[Stored data entries]
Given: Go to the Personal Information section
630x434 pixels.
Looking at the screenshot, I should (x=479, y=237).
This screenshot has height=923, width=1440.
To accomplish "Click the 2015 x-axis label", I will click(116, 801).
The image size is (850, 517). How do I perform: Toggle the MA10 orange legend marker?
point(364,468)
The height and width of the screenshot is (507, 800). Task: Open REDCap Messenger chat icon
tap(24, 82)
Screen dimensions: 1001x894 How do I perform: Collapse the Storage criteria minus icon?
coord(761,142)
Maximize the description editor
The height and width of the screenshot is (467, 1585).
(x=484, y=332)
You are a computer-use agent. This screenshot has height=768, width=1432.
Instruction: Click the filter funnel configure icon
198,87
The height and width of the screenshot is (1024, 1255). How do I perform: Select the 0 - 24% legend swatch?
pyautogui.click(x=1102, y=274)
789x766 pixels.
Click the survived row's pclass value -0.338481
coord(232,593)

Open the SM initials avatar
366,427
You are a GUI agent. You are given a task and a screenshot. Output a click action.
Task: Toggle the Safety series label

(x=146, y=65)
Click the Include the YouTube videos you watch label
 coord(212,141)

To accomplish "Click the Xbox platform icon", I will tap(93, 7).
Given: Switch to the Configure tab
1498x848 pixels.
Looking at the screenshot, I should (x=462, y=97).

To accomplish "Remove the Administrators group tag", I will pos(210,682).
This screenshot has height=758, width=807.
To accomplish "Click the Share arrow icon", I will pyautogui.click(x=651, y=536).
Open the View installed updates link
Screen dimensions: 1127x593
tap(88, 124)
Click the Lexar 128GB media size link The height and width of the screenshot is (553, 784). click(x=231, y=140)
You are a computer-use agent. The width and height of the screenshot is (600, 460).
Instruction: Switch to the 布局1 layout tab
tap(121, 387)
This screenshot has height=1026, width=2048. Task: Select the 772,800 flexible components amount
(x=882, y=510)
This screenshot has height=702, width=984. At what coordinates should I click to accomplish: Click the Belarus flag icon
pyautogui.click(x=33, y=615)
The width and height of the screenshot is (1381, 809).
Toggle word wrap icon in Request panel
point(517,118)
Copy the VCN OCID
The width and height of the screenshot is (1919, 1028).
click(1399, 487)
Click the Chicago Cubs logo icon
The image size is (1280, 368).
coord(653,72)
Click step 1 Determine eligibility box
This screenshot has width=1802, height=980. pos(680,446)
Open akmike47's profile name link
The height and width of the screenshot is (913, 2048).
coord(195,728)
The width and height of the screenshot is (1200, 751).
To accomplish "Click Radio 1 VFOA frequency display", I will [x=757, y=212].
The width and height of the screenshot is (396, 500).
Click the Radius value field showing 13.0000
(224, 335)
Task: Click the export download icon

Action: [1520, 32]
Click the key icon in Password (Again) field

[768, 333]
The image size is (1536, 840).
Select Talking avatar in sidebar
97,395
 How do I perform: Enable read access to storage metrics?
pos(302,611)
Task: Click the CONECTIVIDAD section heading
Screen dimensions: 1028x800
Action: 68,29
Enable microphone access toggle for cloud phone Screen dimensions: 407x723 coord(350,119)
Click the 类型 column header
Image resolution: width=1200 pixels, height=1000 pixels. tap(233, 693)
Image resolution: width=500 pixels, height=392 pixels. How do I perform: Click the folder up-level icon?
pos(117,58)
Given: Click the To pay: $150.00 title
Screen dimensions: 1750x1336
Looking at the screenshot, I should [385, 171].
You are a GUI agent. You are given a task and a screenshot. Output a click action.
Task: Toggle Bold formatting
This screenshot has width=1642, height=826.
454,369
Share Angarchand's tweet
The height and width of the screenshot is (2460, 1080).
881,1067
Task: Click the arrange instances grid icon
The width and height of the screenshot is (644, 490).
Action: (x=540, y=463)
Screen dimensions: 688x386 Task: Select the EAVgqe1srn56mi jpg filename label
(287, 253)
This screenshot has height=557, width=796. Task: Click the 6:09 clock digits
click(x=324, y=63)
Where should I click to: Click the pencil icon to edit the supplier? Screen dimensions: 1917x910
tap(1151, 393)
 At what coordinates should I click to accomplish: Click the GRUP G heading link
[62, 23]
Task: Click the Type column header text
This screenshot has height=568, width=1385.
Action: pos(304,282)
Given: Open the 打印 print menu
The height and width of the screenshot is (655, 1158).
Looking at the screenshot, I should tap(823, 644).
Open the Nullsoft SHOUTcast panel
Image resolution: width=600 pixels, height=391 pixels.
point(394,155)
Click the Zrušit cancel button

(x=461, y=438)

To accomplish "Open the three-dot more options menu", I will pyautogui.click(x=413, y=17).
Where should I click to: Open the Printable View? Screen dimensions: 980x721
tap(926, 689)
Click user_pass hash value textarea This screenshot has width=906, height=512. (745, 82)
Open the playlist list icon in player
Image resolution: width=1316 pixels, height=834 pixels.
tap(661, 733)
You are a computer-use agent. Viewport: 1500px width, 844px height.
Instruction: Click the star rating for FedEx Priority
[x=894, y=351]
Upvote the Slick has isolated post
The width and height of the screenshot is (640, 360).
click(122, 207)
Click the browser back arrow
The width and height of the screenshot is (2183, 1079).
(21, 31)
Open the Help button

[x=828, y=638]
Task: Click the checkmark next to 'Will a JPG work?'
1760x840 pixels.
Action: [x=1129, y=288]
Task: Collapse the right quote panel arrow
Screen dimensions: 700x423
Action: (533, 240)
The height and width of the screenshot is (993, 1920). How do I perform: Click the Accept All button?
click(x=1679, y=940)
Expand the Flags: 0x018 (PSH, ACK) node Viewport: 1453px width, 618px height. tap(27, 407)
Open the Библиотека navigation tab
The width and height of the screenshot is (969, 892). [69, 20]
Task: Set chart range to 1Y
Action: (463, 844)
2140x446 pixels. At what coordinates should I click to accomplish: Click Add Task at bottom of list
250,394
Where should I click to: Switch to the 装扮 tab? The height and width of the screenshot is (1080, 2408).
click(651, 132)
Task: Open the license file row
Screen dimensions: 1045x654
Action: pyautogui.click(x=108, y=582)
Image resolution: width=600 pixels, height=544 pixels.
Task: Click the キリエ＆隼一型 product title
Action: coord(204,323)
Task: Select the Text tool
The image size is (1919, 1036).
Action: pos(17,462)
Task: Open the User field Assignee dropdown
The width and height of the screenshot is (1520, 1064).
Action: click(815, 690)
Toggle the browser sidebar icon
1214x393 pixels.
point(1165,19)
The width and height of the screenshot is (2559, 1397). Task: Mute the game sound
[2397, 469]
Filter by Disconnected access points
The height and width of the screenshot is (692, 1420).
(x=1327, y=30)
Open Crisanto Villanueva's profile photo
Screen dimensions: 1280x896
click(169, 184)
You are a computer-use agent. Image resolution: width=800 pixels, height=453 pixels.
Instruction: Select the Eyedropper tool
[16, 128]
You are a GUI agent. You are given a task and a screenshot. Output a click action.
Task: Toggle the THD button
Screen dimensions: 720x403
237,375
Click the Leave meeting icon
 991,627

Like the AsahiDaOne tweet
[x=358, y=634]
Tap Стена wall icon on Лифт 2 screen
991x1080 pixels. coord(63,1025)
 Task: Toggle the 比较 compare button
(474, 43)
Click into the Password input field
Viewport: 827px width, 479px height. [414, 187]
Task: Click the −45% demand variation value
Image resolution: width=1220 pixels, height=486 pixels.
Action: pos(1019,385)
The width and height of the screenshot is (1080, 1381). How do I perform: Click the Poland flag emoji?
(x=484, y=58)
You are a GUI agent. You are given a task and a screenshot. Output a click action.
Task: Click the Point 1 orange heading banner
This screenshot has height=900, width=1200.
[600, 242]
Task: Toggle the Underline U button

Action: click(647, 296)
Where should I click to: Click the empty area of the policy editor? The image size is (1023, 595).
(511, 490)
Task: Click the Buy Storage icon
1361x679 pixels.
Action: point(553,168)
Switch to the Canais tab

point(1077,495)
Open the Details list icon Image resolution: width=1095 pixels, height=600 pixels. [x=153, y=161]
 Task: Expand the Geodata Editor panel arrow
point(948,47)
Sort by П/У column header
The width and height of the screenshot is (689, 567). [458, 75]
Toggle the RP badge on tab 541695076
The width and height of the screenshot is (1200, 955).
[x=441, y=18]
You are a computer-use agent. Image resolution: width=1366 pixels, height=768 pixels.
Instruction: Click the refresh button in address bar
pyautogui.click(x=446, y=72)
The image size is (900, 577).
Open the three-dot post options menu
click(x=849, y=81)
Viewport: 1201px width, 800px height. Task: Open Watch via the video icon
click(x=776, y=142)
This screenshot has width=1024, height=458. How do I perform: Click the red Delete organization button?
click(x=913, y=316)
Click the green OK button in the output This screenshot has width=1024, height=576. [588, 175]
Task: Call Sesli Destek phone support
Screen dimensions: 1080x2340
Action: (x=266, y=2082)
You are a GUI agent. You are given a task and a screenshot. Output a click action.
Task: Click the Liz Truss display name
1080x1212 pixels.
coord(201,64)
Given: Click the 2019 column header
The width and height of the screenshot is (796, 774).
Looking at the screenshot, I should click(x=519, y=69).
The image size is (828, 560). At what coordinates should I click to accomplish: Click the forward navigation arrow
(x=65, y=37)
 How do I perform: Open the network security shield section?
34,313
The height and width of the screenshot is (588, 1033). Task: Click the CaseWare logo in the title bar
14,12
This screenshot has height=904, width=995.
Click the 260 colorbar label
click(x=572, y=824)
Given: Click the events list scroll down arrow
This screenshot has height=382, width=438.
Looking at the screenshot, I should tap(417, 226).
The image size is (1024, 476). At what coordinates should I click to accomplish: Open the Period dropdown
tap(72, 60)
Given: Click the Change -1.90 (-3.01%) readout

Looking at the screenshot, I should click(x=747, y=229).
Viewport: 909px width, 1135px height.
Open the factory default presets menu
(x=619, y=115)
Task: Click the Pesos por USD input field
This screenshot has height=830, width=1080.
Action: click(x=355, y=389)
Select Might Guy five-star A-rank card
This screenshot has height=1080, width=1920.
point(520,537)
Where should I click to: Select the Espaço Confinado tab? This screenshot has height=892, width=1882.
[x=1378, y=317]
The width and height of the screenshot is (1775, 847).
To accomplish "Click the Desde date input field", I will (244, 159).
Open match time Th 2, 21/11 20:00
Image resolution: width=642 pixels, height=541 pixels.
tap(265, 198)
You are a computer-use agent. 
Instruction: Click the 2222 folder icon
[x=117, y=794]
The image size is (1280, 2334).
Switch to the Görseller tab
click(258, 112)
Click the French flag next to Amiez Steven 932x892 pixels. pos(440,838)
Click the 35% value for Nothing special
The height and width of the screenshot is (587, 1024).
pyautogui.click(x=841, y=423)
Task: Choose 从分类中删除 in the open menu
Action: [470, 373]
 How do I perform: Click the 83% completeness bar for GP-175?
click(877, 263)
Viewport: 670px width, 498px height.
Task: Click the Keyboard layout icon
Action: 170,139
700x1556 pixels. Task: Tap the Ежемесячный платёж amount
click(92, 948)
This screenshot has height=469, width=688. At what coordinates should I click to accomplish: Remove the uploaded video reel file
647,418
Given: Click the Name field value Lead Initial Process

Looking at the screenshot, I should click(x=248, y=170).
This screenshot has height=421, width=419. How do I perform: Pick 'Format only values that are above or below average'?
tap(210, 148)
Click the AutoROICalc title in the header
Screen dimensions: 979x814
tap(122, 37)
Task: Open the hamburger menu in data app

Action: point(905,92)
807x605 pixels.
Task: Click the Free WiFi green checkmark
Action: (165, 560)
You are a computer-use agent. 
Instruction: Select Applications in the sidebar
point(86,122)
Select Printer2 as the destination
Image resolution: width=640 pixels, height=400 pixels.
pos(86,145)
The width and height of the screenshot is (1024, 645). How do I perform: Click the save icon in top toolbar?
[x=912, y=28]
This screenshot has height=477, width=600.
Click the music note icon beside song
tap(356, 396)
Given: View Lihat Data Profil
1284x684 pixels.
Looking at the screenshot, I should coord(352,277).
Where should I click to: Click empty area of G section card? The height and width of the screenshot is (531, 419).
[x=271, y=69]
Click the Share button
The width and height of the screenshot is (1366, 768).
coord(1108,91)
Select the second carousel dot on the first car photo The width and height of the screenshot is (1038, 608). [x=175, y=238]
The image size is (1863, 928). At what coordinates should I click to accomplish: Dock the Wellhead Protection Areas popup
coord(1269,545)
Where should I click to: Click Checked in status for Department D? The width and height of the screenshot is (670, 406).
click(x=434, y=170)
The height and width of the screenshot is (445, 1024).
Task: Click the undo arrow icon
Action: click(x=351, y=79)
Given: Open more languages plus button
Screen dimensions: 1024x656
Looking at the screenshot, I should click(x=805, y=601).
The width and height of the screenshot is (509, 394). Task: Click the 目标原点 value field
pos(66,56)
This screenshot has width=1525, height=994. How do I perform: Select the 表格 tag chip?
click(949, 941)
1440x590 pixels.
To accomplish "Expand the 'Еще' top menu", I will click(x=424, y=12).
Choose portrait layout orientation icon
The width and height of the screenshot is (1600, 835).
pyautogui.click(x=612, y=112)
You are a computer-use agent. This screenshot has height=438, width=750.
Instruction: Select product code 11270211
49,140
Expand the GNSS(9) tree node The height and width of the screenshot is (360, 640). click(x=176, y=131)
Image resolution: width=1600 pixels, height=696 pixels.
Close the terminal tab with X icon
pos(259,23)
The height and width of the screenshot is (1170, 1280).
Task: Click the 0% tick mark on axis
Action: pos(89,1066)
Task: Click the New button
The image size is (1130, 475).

**Assignment**
Among the lines of the data, some contain the word "computer". How many are there? Reply with the number alone.

**Solution for this task**
8